• 本文:
• • • •
終活相談に多いお墓の悩み。親子での話し合いを大切にしよう!

最終更新日時 2021/07/26
#親の介護 #看取り・終活
皆さんこんにちは。終活カウンセラー協会認定講師でジャーナリストの小川朗です。終活相談で最も多いのがお墓の問題です。高齢者だけでなく現役世代にも、お墓の問題でお悩みの方は少なくありません。近年は「生前墓」や「改葬」を希望される方も増えていますが、子世代とのトラブルに発展するケースも見受けられます。今回は、そんなお墓の悩みについて解説いたします。

皆さんこんにちは。終活カウンセラー協会認定講師でジャーナリストの小川朗です。

本日は終活カウンセラー協会の「終活相談」に最も多く質問が舞い込んでいる「お墓」の問題について掘り下げていきたいと思います。

都市部への一極集中で管理が難しくなった地元のお墓

高齢者だけでなく現役世代にも、お墓の問題でお悩みの方は少なくありません。それは都市部への一極集中の動きの中で、先祖代々のお墓を故郷に残してきた方が多いからでしょう。私も18歳のときに大学に進学するため上京してから、43年間首都圏に住んでいます。先祖のお墓は山梨県の甲府市にありますが、帰郷するのは盆とお彼岸程度です。
• • • •
• 提供データ:
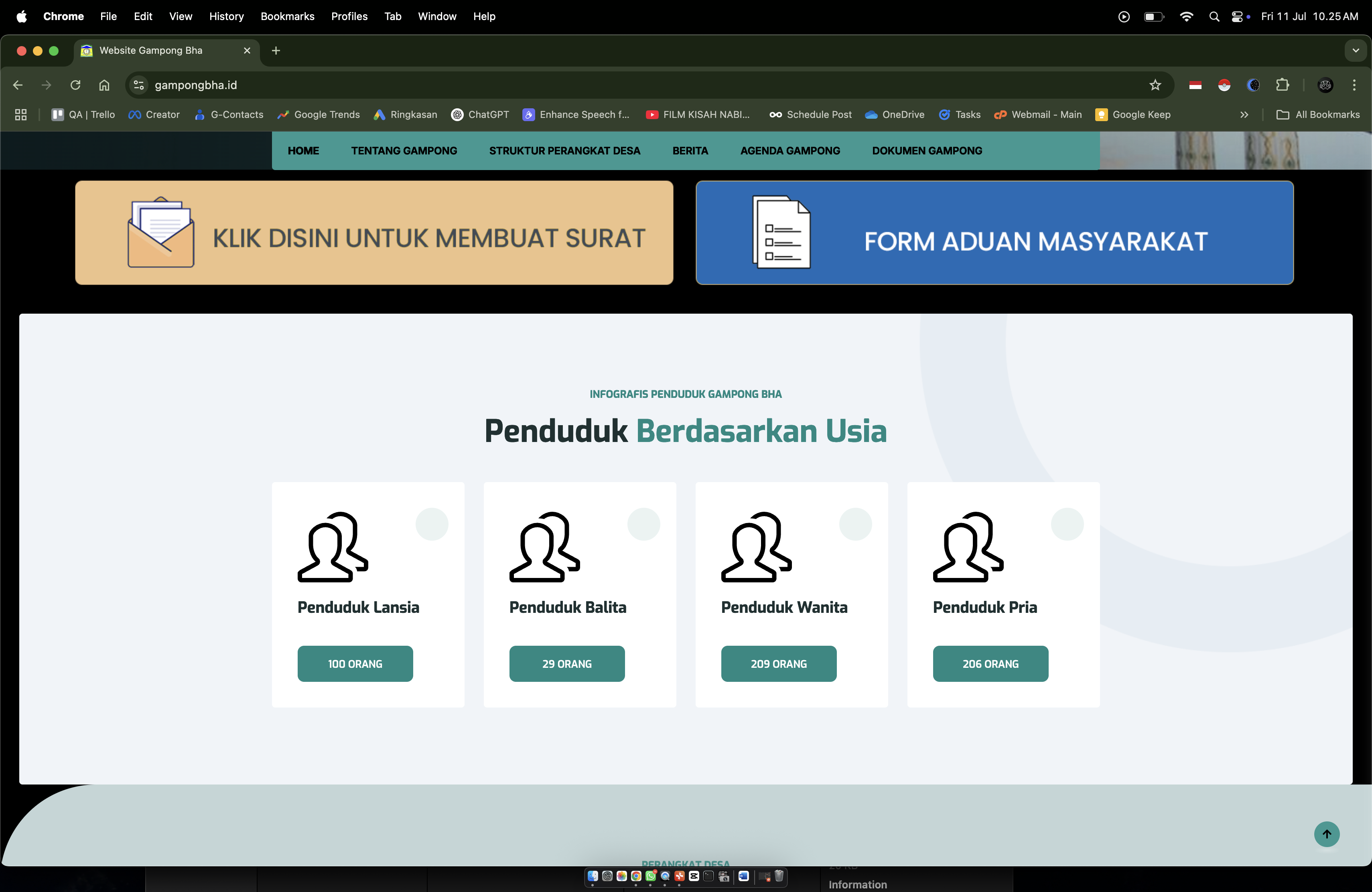This screenshot has width=1372, height=892.
Task: Open the ChatGPT bookmark
Action: pyautogui.click(x=481, y=115)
• • • •
お墓の悩みを扱った本文を、最後の文の後から書き継いでください。

• 課題への回答:
都市部にお住まいで、実家近くにあるお墓を維持するために大変なご苦労をされているケースは珍しくもありません。遠方の地方都市の共同墓地にあるお墓はすぐに雑草が生えてくるため、周囲のお墓の持ち主から苦情を受けることもあると聞きます。

こうしたお悩みに応え、お墓参り代行のサービスなども珍しくなくなりました。墓石クリーニング大手のアシストーンでは墓じまいまでの間(5年、7年、10年を設定)、お墓のクリーニングと点検保守(年2回)、防草(草むしりなど)を行う「お墓じまい見守りパッケージ」をスタートさせています。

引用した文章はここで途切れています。